The start of the exhibition is a self-constituted inference that until quite recently, in the 20th Century, our thoughts and ideas aroused and stayed in a particular place – mostly at home, near the radio or TV. Today we no longer talk about it or rather we talk differently – with devices in our pockets, meeting somewhere in-between, mostly on the street. Progress is the result of excess, quoting Paul Virilio, “we no longer fight it.”2Armands Zelchs was occupied with plaster casting for many weeks and often returned home rather late. Perhaps while staring at some screen, he began wondering about the fact that a lot more creativity is applied to product advertising compared to the actual costs of production. Let’s assume that galaxies and the Universe are popular attributes to the things that no one actually gets. Moreover, it’s not only on Space but also on products that carry its name. In this way, the sense of the new, the other space, in combination with the ever smaller-bigger, thinner and lighter, signals about the object that is disappearing. But let’s pause a while, the situation is interesting: as some half-thing or by-thing, it has lost the link to the subject matter, the function or support (form) it was made for, and now becomes a combination of simple planes, curves and spheres. One could even say that one of the space limitations has been lost. The starting combinations created for a specific purpose, after the execution of the task remain relatively abstract formations: free, confused, and thereof eligible for further variations. Form, liberated from the thing, is no longer recognizable, but the imprint of the thing once having existed, is inevitably present. This disappearing object like some fossil or scrap leads us back to the conceptual meaning of art, to the artworks themselves performing some activity. We are faced here with neon lights, plaster objects, some photos, and looking at this set we feel that some vague, but real desires are satisfied.

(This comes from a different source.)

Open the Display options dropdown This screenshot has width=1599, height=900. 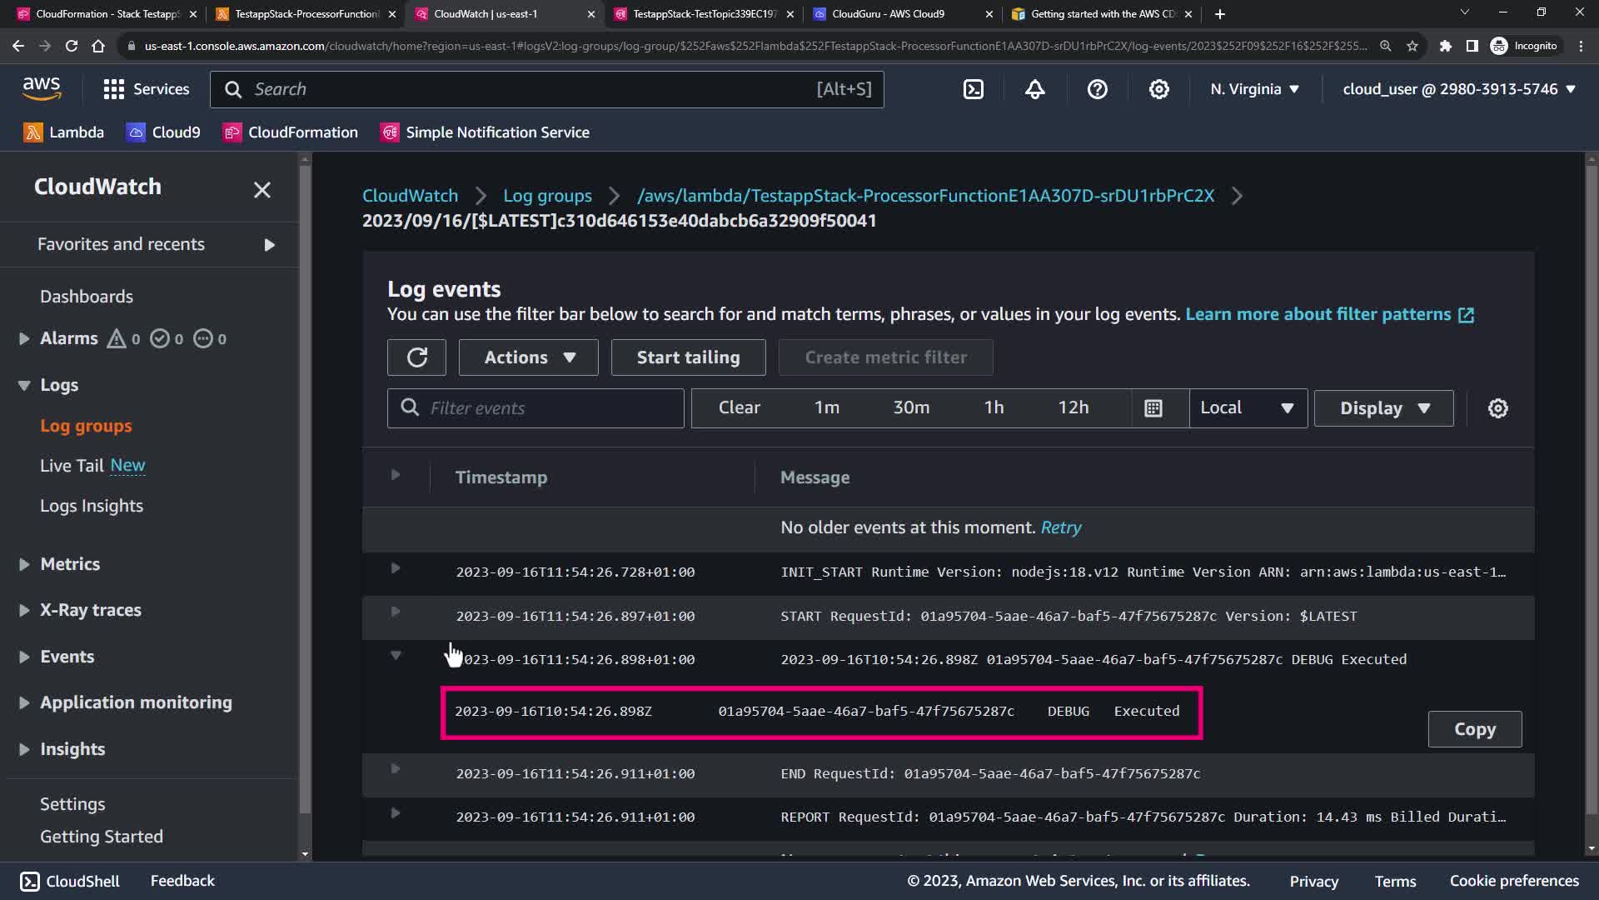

The whole exhibition is a metaphor – a metaphor for art and consciousness which makes the artist be more like an image that is hoisted, hoisted on for the delight of the public. An exhibition was joined by its new title recently and yet just like life, which is not necessarily personal, it does not have any decisive meaning.
— Zane Onckule
Armands Zelchs (1978) has graduated from the Art Academy of Latvia, Department of Visual Communication and studied at the Berlin University of the Arts (UdK), Fine Arts Department. The artist works mainly with objects and his interest concerns the boundaries of human perception and its abilities. Zelchs has participated in contemporary art exhibitions in Latvia and Europe since 2007. Group exhibitions include 24 Spaces – A Cacophony at Malmö Konsthall (Malmö), gallery Stiftung akku Emmen, (Switzerland), Städtische Galerie Bremen (Germany), Moscow Museum of Modern Art (Russia). Previous solo exhibitions: Escape Attempt, Kim? (2009) and That which not which is. The name of that is known, (2011) Kim? Contemporary Art Centre.